At 1:12 am, Blogger Snowball said...

Er, cheers. And to you too.

There I was thinking by mentioning James Holstun this blog would attract 'harder' 'more theoretical' Marxist bloggers...

 
At 10:58 pm, Blogger Snowball said...

Cheers for your comments, Zalmoxis - which make good sense. Marxism is a philosophy of revolution - not really about discussing abstract stuff like this blog does.

 
At 6:37 pm, Anonymous Anonymous said...

A little bird tells me that a certain Marxist blogger will be celebrating a birthday tomorrow. Far be it for me to be unchivalrous and reveal his age, but have a good one Snowball.
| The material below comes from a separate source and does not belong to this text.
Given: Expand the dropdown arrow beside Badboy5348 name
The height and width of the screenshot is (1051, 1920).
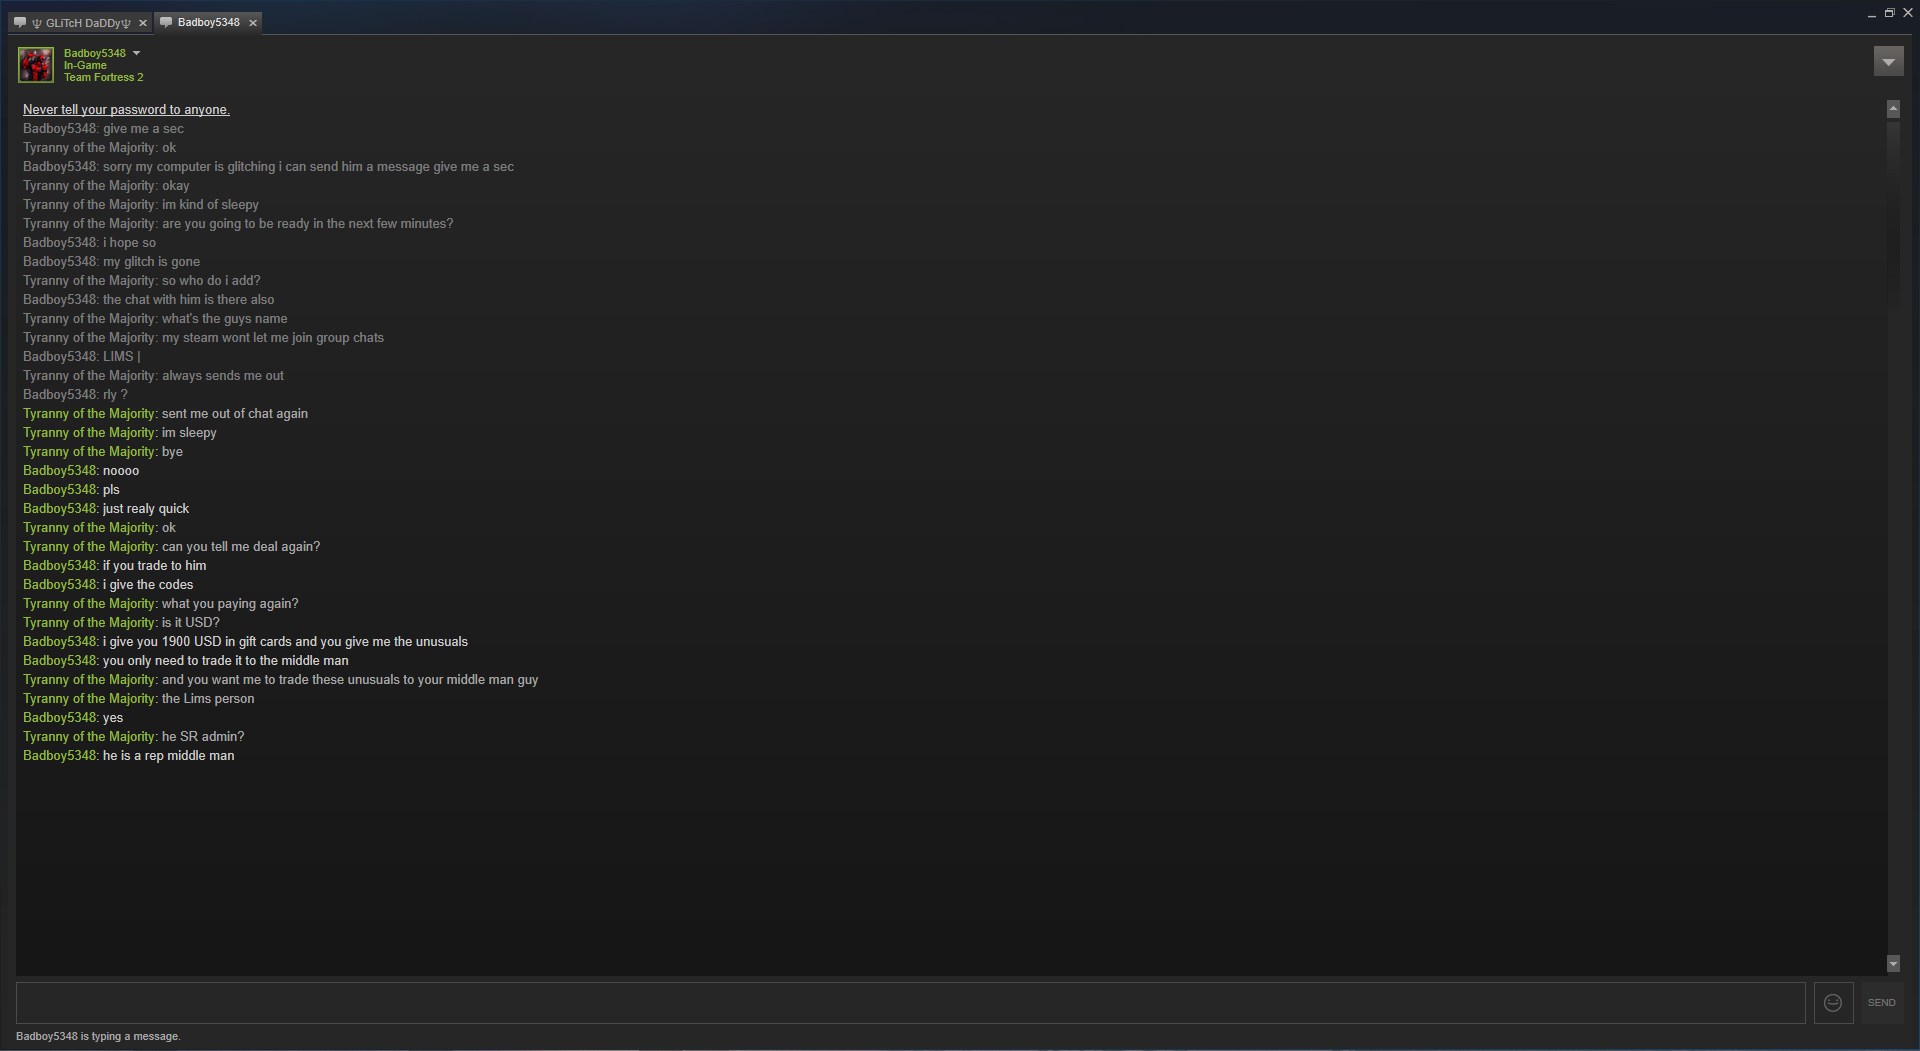Looking at the screenshot, I should [x=137, y=53].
I will raise a glass of caiparinha to you!

 
At 4:55 am, Blogger Frank Partisan said...

Thank you for not offering a Marxist analysis of "Coldplay."





Regards.

 
At 9:46 am, Blogger maps said...

Well said zalmoxis. Bertell Ollman's writings on the place of abstraction in the dialectical method are well worth reading for anyone interested in the Marxism:
http://www.nyu.edu/projects/ollman/docs/dd_ch05a.php

 
At 5:34 pm, Blogger Snowball said...

Cheers for the link to Bertell Ollman, Maps, - it looks quite cool.